┌─ Selected text

ISSUE #64 – An ageing population presents both challenges and opportunities. Fabien Clavier, Lead Project Manager and Angela Saenz, Project Manager, IPAL CNRS (Singapore) tell us more about IPAL and its projects in Singapore, notably its work on ageing.
What are IPAL main fields of research around the world and in Singapore?
IPAL (Image and Pervasive Access Laboratory) is a joint international research laboratory representing French and Singaporean academic partners. Created in 1998 as an overseas laboratory for the French National Centre for Scientific Research (CNRS), it obtained in 2007 the highest scientific ranking among CNRS labs outside of France.
IPAL research activities benefit from a close collaboration between its French academic partners (CNRS, Institute Mines-Télécom, Pierre et Marie Curie-Sorbonne University, and University of Grenoble-Alpes) and Singaporean partner institutions (Institute for Infocomm Research/A*STAR and National University of Singapore).
With a focus on ‘Inclusive Smart Cities and Digital Health’, we develop AI solutions aimed at improving quality of life of frail people (mainly ageing but also people with chronic conditions such as asthma or type II Diabetes) and engaging them in pursuing healthy and active lifestyles. Our research is in line with the Smart Nation initiative launched in Singapore and is supported by the Horizon 2020 European Research Program.

└─
┌─ Supplied information

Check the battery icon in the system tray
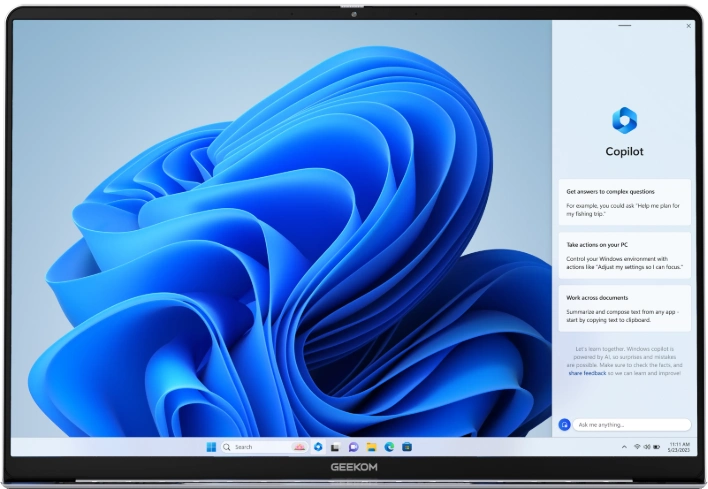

└─

Given task 1:
In the IPAL interview, reproduce the passage from "With a focus" up to and including "European Research Program.", swapping "AI solutions" for "digital tools".
Given task 2:
Answer these about the IPAL interview:
(a) In what year was IPAL created?
(b) Which two Singaporean partner institutions does IPAL work with?
(c) Which European program supports IPAL's research?
Given task 3:
Carry on the interview about IPAL from the point where it stops.

Output 1:
With a focus on ‘Inclusive Smart Cities and Digital Health’, we develop digital tools aimed at improving quality of life of frail people (mainly ageing but also people with chronic conditions such as asthma or type II Diabetes) and engaging them in pursuing healthy and active lifestyles. Our research is in line with the Smart Nation initiative launched in Singapore and is supported by the Horizon 2020 European Research Program.

Output 2:
(a) 1998
(b) Institute for Infocomm Research/A*STAR and National University of Singapore
(c) The Horizon 2020 European Research Program

Output 3:
How are the field and needs of preventive healthcare evolving?
The number of ageing initiatives in Singapore has increased, notably with the launch of the S$3 billion “Successful Ageing” Action Plan unveiled in 2015. This plan has more than 70 initiatives covering different areas – health and wellness, learning, employment, housing, transport, public spaces, respect and social inclusion, retirement adequacy, etc – to prepare Singapore for rapid population ageing in the next decades.
Government agencies are keen on encouraging ICT and AI investments in the field of ageing and well-being. Many testbeds are being run in different neighbourhoods to push forward the research on healthcare sensors, activity recognition, fall detection, mobile coaching, quality-of-life tracking, turning the city-state into a living lab for smart technologies.
In this context, IPAL is working on an innovative solution called UbiSmart, a B2B or B2C digital platform that provides visualisation, understanding and assessment of an individual’s behaviour in a specific environment. UbiSmart works hand-in-hand with a specific set of sensors capable of collecting data from an individual or a segment of population in any given environment. That data is then treated to reveal different activity patterns and behavioural changes, and sends alerts when intervention is needed. UbiSmart sets solid ground in the field of preventive healthcare by empowering individuals and cities in early detection of risks associated with frailty and ageing.
How is the role of social and health services evolving in the care of an increasingly ageing world population?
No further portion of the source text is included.